The U.S. Constitution's Fourteenth Amendment
The Fourteenth Amendment, ratified in 1868, is one of the most important — and one of the most controversial — parts of the Constitution. It’s a meaty amendment, dealing with some pretty weighty topics. These include:
The definition of citizenship
The obligation of the states to uphold the privileges and immunities of United States citizens
The obligation of the states not to deny the equal protection of the laws
How representation in Congress is calculated
Disqualification from holding office
Denial of any obligation to compensate former slave owners for the emancipation of their slaves
Defining Citizenship under the Fourteenth Amendment
The first clause of Section 1 of the Fourteenth Amendment defines citizenship:
All persons born or naturalized in the United States, and subject to the jurisdiction thereof, are citizens of the United States and of the State wherein they reside.
The definition looks pretty straightforward, but it isn’t. Here’s why:
United States citizenship is based on birthright rather than on the right of blood. Birthright citizenship means that citizenship depends on where a person is born rather than who his or her parents are.

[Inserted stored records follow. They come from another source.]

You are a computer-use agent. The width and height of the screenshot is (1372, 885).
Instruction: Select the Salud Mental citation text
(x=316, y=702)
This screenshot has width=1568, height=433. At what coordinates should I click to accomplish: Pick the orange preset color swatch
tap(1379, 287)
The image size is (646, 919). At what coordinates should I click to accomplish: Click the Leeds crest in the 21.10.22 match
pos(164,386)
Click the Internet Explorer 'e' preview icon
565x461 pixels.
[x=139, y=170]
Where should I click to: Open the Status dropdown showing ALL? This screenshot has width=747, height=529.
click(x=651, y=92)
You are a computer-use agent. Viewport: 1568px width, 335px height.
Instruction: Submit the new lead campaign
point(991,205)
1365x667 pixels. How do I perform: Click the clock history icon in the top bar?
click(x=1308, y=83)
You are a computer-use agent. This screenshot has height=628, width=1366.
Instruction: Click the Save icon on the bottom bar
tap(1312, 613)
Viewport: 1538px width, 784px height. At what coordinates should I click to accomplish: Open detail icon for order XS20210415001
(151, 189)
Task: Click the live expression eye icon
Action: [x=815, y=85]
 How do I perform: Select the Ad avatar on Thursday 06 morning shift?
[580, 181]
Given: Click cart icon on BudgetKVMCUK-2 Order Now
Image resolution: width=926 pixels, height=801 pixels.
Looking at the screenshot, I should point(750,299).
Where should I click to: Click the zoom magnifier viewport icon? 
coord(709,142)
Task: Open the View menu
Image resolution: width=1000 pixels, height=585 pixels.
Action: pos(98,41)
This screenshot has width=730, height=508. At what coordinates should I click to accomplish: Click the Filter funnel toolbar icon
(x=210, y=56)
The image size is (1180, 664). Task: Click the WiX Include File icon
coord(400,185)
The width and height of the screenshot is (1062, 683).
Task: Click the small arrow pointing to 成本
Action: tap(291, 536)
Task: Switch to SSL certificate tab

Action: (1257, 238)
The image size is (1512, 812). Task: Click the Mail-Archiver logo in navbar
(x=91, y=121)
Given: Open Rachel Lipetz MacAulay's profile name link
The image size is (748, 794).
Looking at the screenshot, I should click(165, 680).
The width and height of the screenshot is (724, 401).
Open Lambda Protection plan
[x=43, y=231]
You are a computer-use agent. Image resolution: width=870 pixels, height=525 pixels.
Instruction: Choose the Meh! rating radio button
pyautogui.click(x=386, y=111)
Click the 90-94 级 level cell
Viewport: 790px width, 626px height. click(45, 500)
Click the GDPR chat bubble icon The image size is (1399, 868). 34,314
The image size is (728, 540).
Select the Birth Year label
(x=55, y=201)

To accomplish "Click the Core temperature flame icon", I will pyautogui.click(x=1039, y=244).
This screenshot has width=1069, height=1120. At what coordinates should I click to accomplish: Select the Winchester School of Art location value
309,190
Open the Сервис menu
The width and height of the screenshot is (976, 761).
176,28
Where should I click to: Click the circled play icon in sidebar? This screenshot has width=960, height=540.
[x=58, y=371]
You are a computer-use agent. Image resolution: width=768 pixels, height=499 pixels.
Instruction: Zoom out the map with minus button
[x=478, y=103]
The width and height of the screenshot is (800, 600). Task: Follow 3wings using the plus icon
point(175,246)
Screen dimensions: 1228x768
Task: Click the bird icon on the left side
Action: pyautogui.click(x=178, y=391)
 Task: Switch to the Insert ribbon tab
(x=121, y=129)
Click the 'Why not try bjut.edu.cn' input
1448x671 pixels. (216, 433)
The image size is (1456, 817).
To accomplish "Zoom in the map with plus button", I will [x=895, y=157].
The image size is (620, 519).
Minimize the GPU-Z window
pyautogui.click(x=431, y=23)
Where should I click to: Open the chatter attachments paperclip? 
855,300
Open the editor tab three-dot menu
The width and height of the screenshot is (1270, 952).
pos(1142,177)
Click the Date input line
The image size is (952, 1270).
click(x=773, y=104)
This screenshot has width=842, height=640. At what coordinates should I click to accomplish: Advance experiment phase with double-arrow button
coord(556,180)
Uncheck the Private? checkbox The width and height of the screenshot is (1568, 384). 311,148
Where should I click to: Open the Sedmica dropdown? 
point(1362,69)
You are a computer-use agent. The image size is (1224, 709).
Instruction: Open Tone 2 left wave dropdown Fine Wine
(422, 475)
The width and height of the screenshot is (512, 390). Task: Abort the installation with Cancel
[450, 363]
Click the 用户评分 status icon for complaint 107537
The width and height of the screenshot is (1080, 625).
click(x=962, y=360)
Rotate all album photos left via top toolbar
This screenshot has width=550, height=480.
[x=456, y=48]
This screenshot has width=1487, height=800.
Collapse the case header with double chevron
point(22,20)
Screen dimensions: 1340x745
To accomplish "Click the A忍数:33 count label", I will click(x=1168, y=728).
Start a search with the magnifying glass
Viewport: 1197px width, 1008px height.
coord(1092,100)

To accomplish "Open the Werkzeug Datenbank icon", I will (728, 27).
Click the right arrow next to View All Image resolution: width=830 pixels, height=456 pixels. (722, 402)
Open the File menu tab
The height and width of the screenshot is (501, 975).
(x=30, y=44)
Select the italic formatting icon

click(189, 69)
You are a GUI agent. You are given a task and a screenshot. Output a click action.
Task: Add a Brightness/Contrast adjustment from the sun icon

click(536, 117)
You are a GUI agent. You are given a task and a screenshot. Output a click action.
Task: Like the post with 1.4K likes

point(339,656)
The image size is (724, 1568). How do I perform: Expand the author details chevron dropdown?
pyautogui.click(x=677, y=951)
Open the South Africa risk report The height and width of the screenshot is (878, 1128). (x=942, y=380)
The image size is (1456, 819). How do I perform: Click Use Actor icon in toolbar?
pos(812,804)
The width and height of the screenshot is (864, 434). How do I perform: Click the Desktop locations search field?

The birthright basis of U.S. citizenship was confirmed by the U.S. Supreme Court in 1898. This ruling was made in the case of Wong Kim Ark, who was born in the United States to Chinese noncitizen parents. The court decided that he was a U.S. citizen even though his parents were not.
Chief Justice Melville Fuller in his dissenting opinion in Wong’s case put his finger on a problem with the birthright rule: It is unreasonable to conclude that ‘natural born citizen’ applied to everybody born within the geographical tract known as the United States, irrespective of circumstances; and that the children of foreigners, happening to be born to them while passing through the country . . . were eligible to the presidency, while children of our citizens, born abroad, were not.
The definition of citizenship in the Fourteenth Amendment is very different from what it would have been at the time when the Bill of Rights was ratified in 1791. Back then, not everybody who was born in the United States and subject to the jurisdiction thereof was a citizen, because slaves were not recognized as citizens even though most of them had been born in the United States.
This definition of citizenship contains a twofold test. To be a citizen you have to be born or naturalized in the United States and subject to the jurisdiction thereof. Let’s see how that pans out in practice:
The children of U.S. citizens are automatically citizens if they are born in the United States.
Laws passed by Congress have also given automatic U.S. citizenship to children born outside the United States, provided at least one of their parents is a U.S. citizen — even if they are born out of wedlock. (Precise conditions vary according to the dates of birth of the children concerned.)
Any child under 18 who has been adopted by a U.S. citizen gets citizenship immediately on arrival in the United States under the Child Citizenship Act of 2000.
The children of aliens who are lawfully in the United States are automatically U.S. citizens — provided the children are born in the United States.
What about the children of illegal aliens? The law is clear on this point. All children born in the United States are U.S. citizens, regardless of their parents’ legal status. But this law is not universally popular among Americans.
Where does subject to the jurisdiction thereof come in? This provision excludes the children of foreign diplomats from becoming U.S. citizens, even if they are born in the United States. Don’t foreign diplomats and their kids have to obey U.S. law while they’re in the United States? No. The best evidence of their privileged position is the mountain of parking and speeding tickets that diplomats and their families are allowed to ignore every year.
What about disloyal citizens? Can they be stripped of their citizenship on the ground that they have rejected the jurisdiction of the United States? No. In 2004, the U.S. Supreme Court heard a case involving Yaser Hamdi. Hamdi was allegedly fighting on the side of the Taliban when he was captured in Afghanistan in 2001.
Could the U.S. government hold him in Guantanamo Bay and deny him due process as an illegal enemy combatant? No, said the Supreme Court, because he was a U.S. citizen. He was born in the United States and raised in Saudi Arabia, of which he was also a citizen. Faced with a judicial brick wall, the U.S. government made a deal with Hamdi. In return for his release, Hamdi gave up his U.S. citizenship and promised to live permanently in Saudi Arabia.